After surgery, there might be early complications such as the surgical wound not healing properly, the shallow part at the front of the eye, known as the anterior chamber might also become shallow. Issues could also arise with the sutures or stitches such as looseness, infection and causing increased blood supply. Other notable issues can include various forms of infections, glaucoma which is an eye condition that leads to damage of the optic nerve, or abnormal attachments between the iris and other parts of the eye.
Later on after surgery, issues can include rejection or failure of the graft, which is the transplanting of cornea tissue, problems with the sutures, inflammation in the eye, accumulation of pus in the anterior chamber. Other complications that could arise include retinal detachment which is an emergency situation where the retina peels away from its underlying layer of support tissue, build-up of fluid in the macula, the part of the eye responsible for detailed central vision, or a disease that causes the cornea to degenerate.
What Else Should I Know About Penetrating Keratoplasty?

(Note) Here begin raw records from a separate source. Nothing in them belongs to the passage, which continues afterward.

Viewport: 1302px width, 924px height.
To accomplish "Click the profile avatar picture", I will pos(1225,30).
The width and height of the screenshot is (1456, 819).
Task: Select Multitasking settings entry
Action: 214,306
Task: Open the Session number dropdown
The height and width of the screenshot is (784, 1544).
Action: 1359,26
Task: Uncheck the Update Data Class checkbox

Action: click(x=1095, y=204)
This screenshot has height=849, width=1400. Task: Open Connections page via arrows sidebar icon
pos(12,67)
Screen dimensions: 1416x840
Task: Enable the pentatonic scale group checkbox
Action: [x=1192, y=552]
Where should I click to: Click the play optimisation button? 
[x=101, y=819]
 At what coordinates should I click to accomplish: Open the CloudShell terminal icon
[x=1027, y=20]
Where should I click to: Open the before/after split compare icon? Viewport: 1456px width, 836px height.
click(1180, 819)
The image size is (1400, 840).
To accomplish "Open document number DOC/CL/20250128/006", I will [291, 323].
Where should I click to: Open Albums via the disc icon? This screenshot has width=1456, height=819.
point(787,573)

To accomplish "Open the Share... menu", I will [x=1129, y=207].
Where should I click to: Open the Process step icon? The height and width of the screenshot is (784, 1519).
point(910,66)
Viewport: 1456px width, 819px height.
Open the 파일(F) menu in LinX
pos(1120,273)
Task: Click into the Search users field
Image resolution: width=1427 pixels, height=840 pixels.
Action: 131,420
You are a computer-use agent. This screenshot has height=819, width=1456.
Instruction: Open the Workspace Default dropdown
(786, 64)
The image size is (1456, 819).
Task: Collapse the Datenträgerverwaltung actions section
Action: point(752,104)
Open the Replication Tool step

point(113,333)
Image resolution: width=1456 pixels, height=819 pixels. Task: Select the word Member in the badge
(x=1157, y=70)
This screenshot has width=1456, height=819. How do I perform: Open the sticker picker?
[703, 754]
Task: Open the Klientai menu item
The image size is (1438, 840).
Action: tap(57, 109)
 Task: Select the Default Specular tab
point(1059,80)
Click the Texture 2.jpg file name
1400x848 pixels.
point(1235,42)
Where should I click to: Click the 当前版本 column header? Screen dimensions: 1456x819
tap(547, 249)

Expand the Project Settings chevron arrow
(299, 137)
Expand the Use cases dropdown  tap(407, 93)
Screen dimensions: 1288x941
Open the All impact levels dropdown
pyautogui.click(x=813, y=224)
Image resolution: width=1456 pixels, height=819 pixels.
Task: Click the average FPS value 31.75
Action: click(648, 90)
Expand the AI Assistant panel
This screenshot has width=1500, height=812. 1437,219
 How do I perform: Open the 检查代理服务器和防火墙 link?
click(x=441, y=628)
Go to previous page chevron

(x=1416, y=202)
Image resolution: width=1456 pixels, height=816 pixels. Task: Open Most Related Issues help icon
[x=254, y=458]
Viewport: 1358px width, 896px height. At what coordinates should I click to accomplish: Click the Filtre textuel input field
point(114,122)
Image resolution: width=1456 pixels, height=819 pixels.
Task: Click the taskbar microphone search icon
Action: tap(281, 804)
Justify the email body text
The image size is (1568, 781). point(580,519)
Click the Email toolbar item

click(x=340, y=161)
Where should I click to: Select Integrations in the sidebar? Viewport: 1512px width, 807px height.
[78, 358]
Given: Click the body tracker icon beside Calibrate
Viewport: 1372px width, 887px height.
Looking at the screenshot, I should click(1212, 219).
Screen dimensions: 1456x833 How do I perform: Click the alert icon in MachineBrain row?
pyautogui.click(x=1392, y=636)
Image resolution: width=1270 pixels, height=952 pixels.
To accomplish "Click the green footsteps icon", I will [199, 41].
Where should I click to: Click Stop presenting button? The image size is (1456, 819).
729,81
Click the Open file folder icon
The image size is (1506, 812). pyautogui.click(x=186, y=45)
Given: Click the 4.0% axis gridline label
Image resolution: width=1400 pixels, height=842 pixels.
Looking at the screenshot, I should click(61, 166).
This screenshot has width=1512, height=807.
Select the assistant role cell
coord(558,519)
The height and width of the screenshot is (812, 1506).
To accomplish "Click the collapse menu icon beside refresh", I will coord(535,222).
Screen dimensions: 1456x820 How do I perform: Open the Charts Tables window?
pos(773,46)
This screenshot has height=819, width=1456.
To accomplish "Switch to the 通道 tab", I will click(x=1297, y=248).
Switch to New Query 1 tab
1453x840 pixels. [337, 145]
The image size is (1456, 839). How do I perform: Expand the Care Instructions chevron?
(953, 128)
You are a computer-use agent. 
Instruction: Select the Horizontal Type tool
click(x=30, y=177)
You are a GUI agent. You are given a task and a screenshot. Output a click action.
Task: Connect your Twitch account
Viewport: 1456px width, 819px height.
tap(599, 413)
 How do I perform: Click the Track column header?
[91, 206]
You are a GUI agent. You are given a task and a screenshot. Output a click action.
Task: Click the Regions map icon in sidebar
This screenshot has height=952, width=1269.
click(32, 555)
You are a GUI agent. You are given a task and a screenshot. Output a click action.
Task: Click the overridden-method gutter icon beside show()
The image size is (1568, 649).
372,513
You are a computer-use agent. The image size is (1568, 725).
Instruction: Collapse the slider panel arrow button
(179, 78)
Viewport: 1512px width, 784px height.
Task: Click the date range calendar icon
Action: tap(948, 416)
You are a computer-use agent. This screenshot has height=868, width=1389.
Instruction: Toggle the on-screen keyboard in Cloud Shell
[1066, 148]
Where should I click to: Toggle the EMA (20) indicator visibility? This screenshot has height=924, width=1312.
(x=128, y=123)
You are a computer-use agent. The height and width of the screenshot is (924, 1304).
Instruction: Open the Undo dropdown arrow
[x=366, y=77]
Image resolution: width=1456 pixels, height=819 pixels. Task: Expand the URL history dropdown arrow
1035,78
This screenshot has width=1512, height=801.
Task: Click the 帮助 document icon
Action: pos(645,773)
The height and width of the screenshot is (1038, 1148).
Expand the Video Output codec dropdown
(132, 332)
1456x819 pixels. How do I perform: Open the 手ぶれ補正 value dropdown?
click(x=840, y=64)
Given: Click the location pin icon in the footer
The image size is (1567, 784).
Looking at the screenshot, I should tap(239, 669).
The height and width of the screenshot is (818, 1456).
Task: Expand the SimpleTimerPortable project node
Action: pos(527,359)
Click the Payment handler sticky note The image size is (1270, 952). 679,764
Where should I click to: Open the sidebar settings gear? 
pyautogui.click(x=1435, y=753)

Optical penetrating keratoplasty (OPK) is a type of eye surgery that can significantly help improve vision in individuals who are visually impaired or blind. The recovery of your vision after this surgery happens gradually and usually takes about 3 or 4 months. OPK is commonly used to treat different corneal diseases, which are issues affecting the clear, dome-shaped surface on the front of your eye. Before undergoing OPK, it’s important that patients are made aware of their likely outcome.
To measure the success of the graft (the new cornea), doctors use a scale known as the R.P. Centre Grading of Graft Clarity:
– Level 0: The graft is completely opaque (can’t be seen through).
– Level 1: The cornea graft is very hazy, making it very hard to see the iris, lens, and initial part of your eye.
– Level 2: Though the graft appears hazy, the iris, lens, and initial part of your eye are visible but the details aren’t clear.
– Level 3: The graft is clear, but some parts of your iris and lens are slightly hidden.
– Level 4: The graft is clear and all parts of your eye (including the lens and anterior chamber) are completely visible.
A common dilemma faced by doctors post-operatively could be differentiating whether the wound from the surgical stitches is a result of an immune reaction (body fighting foreign substances) or an infection. Here are some key differences:
Immune Suture Infiltrate:
– Can only be located on the host’s side (your body’s original tissue)
– It usually presents as multiple small puncture wounds.
– There might be a break in the skin above the wound, but it’s not always present.
Infectious Suture Infiltrate:
– Can be found on either/both the graft or host side.
– Is typically a solitary wound.
– Usually, there’s a break in the skin above the wound.